BEGIN Records provided

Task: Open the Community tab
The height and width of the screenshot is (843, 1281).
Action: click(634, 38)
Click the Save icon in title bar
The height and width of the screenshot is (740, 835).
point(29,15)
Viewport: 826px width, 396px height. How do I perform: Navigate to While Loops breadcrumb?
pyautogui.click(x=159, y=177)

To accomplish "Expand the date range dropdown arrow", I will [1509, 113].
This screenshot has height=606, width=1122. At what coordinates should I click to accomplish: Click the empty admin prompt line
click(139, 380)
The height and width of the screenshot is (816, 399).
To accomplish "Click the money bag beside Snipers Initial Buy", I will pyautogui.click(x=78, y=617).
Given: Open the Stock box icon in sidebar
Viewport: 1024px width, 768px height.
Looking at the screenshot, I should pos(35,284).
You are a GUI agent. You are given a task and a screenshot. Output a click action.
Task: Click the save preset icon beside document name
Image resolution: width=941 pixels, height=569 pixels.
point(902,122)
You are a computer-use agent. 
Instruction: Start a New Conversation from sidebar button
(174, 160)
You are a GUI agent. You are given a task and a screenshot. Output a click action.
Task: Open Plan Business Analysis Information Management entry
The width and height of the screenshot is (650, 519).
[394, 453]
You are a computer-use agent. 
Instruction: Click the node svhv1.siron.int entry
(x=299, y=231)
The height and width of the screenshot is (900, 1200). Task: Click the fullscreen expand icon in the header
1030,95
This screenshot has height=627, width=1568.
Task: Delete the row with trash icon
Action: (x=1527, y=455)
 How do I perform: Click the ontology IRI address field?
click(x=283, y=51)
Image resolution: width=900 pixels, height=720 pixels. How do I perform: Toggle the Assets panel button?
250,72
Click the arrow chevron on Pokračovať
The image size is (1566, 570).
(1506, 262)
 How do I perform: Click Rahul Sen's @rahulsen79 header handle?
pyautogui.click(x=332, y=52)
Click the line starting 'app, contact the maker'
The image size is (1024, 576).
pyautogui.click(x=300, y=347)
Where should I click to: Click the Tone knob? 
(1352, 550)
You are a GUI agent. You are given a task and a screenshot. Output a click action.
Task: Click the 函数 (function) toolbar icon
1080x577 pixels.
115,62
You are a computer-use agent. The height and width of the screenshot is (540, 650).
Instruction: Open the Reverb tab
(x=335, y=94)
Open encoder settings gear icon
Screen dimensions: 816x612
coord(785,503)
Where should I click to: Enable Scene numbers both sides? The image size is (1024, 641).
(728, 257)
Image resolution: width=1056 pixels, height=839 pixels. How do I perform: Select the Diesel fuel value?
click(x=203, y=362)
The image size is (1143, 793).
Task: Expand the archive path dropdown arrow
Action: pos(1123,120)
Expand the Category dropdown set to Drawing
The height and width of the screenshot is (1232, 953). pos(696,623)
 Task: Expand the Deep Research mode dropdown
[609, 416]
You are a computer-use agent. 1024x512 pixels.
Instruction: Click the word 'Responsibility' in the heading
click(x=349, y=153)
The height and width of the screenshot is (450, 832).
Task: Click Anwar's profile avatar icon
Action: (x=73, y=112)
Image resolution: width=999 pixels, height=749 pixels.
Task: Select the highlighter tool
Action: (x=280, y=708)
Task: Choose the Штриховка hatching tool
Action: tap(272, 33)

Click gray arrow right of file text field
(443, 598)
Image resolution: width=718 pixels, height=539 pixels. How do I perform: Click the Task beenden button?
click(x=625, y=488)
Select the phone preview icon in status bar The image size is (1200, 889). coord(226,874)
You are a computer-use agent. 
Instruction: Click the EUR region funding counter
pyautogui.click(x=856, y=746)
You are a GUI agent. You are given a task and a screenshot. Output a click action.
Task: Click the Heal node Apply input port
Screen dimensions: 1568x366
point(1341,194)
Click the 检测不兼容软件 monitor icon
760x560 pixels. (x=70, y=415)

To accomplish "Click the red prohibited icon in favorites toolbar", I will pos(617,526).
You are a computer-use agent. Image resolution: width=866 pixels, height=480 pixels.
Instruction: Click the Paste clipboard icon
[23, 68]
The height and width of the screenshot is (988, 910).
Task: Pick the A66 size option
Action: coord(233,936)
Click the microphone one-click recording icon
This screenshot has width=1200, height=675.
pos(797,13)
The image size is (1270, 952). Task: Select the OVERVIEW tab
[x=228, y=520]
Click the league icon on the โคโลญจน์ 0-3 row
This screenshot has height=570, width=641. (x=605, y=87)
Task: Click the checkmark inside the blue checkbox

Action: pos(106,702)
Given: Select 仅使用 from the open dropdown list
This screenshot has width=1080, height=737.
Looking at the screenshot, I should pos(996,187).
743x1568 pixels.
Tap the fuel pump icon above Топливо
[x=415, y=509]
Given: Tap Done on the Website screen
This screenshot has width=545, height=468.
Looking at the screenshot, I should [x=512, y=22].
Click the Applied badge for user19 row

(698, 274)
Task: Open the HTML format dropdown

END Records provided

**Your task:**
Indicate the number of lines in the data above that contain the string "beside", without any additional text.

**Exercise solution:**
2